DIRECTIONS: Write out the complete data exactly as written.

DATA FOR THIS TASK:
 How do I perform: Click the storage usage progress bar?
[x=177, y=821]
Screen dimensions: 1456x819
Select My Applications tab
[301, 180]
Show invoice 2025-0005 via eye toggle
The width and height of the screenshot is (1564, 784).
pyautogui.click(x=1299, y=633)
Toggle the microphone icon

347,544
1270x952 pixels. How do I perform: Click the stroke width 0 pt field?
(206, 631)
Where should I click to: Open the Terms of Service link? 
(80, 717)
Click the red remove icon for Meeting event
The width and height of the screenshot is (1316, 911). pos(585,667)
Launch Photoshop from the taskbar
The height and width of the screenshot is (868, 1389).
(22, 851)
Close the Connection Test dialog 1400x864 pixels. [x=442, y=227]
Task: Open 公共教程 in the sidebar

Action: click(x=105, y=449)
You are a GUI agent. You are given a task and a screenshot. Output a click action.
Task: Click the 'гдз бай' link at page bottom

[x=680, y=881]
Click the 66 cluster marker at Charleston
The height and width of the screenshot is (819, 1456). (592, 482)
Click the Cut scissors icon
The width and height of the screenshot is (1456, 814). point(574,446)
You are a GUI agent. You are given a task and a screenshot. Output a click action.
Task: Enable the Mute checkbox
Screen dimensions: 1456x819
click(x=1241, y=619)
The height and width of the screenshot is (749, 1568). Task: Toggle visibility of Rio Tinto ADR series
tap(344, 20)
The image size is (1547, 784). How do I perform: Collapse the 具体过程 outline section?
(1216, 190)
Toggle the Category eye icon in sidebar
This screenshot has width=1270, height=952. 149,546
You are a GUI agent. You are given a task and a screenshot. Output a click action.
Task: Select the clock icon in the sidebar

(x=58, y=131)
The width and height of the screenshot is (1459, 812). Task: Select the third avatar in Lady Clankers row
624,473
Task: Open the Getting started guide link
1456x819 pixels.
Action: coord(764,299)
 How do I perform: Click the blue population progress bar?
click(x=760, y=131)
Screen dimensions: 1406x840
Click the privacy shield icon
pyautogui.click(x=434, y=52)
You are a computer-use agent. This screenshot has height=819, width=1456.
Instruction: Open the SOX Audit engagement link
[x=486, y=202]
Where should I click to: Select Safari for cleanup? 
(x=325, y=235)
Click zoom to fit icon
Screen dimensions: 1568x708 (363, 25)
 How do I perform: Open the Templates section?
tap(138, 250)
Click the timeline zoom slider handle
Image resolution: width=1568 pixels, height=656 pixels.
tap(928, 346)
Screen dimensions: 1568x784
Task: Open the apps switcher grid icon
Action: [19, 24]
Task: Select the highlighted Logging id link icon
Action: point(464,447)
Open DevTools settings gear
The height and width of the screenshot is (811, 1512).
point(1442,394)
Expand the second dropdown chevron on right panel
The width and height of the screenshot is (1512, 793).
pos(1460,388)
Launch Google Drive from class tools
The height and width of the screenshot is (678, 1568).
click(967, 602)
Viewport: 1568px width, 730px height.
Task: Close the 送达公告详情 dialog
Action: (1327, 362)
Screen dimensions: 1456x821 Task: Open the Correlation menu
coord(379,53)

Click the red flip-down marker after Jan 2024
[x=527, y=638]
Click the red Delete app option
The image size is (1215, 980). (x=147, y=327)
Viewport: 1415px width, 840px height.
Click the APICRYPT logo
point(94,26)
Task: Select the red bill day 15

WRITTEN RESPONSE:
 How do I perform: Click the storage usage progress bar?
[x=177, y=821]
Screen dimensions: 1456x819
Select My Applications tab
[301, 180]
Show invoice 2025-0005 via eye toggle
The width and height of the screenshot is (1564, 784).
pyautogui.click(x=1299, y=633)
Toggle the microphone icon

347,544
1270x952 pixels. How do I perform: Click the stroke width 0 pt field?
(206, 631)
Where should I click to: Open the Terms of Service link? 
(80, 717)
Click the red remove icon for Meeting event
The width and height of the screenshot is (1316, 911). pos(585,667)
Launch Photoshop from the taskbar
The height and width of the screenshot is (868, 1389).
(22, 851)
Close the Connection Test dialog 1400x864 pixels. [x=442, y=227]
Task: Open 公共教程 in the sidebar

Action: click(x=105, y=449)
You are a GUI agent. You are given a task and a screenshot. Output a click action.
Task: Click the 'гдз бай' link at page bottom

[x=680, y=881]
Click the 66 cluster marker at Charleston
The height and width of the screenshot is (819, 1456). (592, 482)
Click the Cut scissors icon
The width and height of the screenshot is (1456, 814). point(574,446)
You are a GUI agent. You are given a task and a screenshot. Output a click action.
Task: Enable the Mute checkbox
Screen dimensions: 1456x819
click(x=1241, y=619)
The height and width of the screenshot is (749, 1568). Task: Toggle visibility of Rio Tinto ADR series
tap(344, 20)
The image size is (1547, 784). How do I perform: Collapse the 具体过程 outline section?
(1216, 190)
Toggle the Category eye icon in sidebar
This screenshot has width=1270, height=952. 149,546
You are a GUI agent. You are given a task and a screenshot. Output a click action.
Task: Select the clock icon in the sidebar

(x=58, y=131)
The width and height of the screenshot is (1459, 812). Task: Select the third avatar in Lady Clankers row
624,473
Task: Open the Getting started guide link
1456x819 pixels.
Action: coord(764,299)
 How do I perform: Click the blue population progress bar?
click(x=760, y=131)
Screen dimensions: 1406x840
Click the privacy shield icon
pyautogui.click(x=434, y=52)
You are a computer-use agent. This screenshot has height=819, width=1456.
Instruction: Open the SOX Audit engagement link
[x=486, y=202]
Where should I click to: Select Safari for cleanup? 
(x=325, y=235)
Click zoom to fit icon
Screen dimensions: 1568x708 (363, 25)
 How do I perform: Open the Templates section?
tap(138, 250)
Click the timeline zoom slider handle
Image resolution: width=1568 pixels, height=656 pixels.
tap(928, 346)
Screen dimensions: 1568x784
Task: Open the apps switcher grid icon
Action: [19, 24]
Task: Select the highlighted Logging id link icon
Action: point(464,447)
Open DevTools settings gear
The height and width of the screenshot is (811, 1512).
point(1442,394)
Expand the second dropdown chevron on right panel
The width and height of the screenshot is (1512, 793).
pos(1460,388)
Launch Google Drive from class tools
The height and width of the screenshot is (678, 1568).
click(967, 602)
Viewport: 1568px width, 730px height.
Task: Close the 送达公告详情 dialog
Action: (1327, 362)
Screen dimensions: 1456x821 Task: Open the Correlation menu
coord(379,53)

Click the red flip-down marker after Jan 2024
[x=527, y=638]
Click the red Delete app option
The image size is (1215, 980). (x=147, y=327)
Viewport: 1415px width, 840px height.
Click the APICRYPT logo
point(94,26)
Task: Select the red bill day 15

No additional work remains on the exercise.